[Collected data]
────────

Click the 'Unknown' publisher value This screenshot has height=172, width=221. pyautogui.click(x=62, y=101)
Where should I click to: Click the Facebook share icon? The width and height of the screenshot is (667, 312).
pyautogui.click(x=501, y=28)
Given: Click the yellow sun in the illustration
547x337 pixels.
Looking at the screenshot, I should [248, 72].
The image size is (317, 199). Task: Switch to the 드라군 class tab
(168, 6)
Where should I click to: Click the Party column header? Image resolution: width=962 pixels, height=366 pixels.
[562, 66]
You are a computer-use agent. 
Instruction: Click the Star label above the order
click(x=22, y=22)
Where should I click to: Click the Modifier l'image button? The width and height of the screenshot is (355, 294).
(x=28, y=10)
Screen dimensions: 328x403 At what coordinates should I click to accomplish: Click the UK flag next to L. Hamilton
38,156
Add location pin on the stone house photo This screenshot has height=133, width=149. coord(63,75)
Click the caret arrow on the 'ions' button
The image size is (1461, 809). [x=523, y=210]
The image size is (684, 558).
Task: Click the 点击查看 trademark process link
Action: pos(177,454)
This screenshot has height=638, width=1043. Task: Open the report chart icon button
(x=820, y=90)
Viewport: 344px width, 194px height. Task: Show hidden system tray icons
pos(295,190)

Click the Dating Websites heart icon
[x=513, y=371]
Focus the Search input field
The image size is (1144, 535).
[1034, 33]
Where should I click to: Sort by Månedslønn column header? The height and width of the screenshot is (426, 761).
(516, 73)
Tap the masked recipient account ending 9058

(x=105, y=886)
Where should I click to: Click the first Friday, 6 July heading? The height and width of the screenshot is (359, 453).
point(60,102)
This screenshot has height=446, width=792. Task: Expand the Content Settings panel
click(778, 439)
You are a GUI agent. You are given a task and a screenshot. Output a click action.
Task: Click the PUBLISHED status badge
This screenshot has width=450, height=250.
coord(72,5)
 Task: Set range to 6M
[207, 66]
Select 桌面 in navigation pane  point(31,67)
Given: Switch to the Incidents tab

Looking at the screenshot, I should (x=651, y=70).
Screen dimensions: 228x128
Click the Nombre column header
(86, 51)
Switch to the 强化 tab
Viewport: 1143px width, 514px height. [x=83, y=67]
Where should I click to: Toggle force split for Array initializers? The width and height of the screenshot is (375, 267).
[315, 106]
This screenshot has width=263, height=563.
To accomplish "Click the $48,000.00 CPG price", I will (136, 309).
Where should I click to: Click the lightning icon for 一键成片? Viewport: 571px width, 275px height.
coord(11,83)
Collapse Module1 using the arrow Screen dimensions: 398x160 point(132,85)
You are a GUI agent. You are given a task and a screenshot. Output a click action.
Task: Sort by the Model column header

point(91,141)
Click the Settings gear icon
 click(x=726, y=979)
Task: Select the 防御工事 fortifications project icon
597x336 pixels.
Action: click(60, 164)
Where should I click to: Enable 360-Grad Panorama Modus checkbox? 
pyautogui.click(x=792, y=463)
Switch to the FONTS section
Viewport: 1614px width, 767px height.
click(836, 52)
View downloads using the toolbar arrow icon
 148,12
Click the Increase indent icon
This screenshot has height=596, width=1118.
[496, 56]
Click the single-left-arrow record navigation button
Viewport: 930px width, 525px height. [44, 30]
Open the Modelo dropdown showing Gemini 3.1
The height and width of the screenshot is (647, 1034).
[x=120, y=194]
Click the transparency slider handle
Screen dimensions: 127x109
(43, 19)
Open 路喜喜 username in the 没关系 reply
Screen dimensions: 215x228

────────

# WHAT YOU SHOULD DO
Search the data above for the word "Select", then gather each line in which it appears.

# EXERCISE RESPONSE
Select 桌面 in navigation pane  point(31,67)
Task: Select the 防御工事 fortifications project icon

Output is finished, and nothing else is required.